If the members, in this time of global uncertainty, ultimately opt that their friends in the Chinese government — whom they trusted in 2001 for the 2008 Summer Games — are going to get their votes just seven years later for the Winter project, that is of course the members’ choice.

There is zero question — literally, zero — that Beijing would organize the Games reliably.

At the same time, is that what the movement needs for 2022?

Because when you hear what the two sides are offering, it’s clear there is a difference, and this is what the members could have heard if only they had been in Almaty.

Beijing, at least right now, is a spreadsheet. Almaty is a poem.

Almaty has emerged as the first bid in a long time — a very, very long time — that actually needs the Games. Russia did not need the Games.

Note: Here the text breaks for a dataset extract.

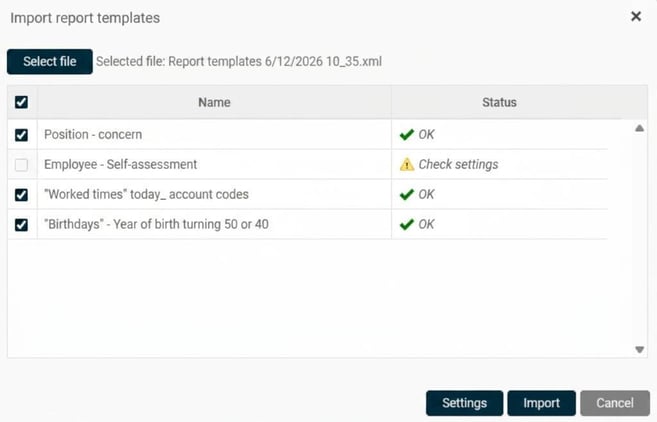Image resolution: width=657 pixels, height=422 pixels.
Task: Uncheck the "Worked times" today_ account codes checkbox
Action: (x=21, y=194)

London did not need the Games. Rio did not. Nor did Pyeongchang.

You hear it and feel it in this bid from a very young country, one that is just 24 years old: Almaty needs the Games. The people there are bidding for their very lives, and this is why the federal authorities there can seem at times so uncertain. It’s all new.

The people get it, though — an IOC commissioned survey finding at least 75 percent support.

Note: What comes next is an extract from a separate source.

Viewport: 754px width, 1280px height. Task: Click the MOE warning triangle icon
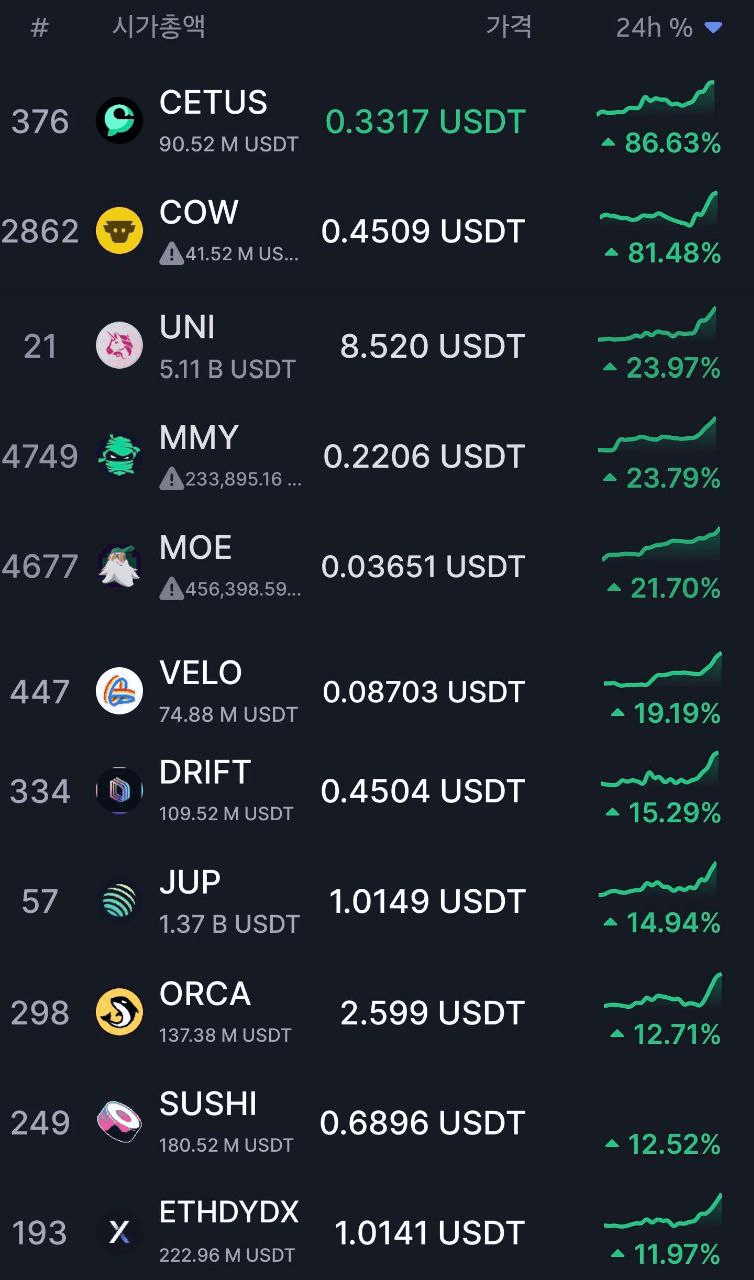pos(171,589)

You hear it, too, in the voice of the vice mayor, Zauresh Amanzholova, an executive board member of the bid, in a vision piece — with the theme “Keeping it Real” — that she wrote recently:

“In 1991, Kazakhstan woke up as an entirely new nation. Imagine the impact that reality had on our sporting infrastructure, from top to bottom, from grassroots to elite. We realized that we had to start from scratch to rebuild sport in Kazakhstan. Almaty 2022 is part of that plan,” a wide-ranging national  development strategy that stretches to 2050.

She also wrote:

“We also understand that sport improves lives at every level of society. That is why we hosted the Asian Winter Games in 2011, why we are hosting the Winter [University Games] in 2017, and it is why we are bidding again, for the Olympic and Paralympic Winter Games.

“Our bid’s vision also reinforces the true potential of an Olympic legacy – using it where it is needed most. As a new nation, Kazakhstan needs the power of the Winter Games to serve as a continuing catalyst for progress. Moreover, given our location sitting at the heart of Central Asia, the potential of an Almaty 2022 Olympic legacy becomes even more powerful and enduring for millions of people.

“The culture of Kazakhstan is a mosaic that not only reflects thousands of years of human interaction, but thousands of years of integrating different ideas and ways of life. This diversity is the source of our strength and a true example of Olympism at its core.

“This is the new face of Kazakhstan that we want to share with the world, for the first time as an Olympic host city.”

Explain, please, why the members can’t see, and experience, that up-close and in-person.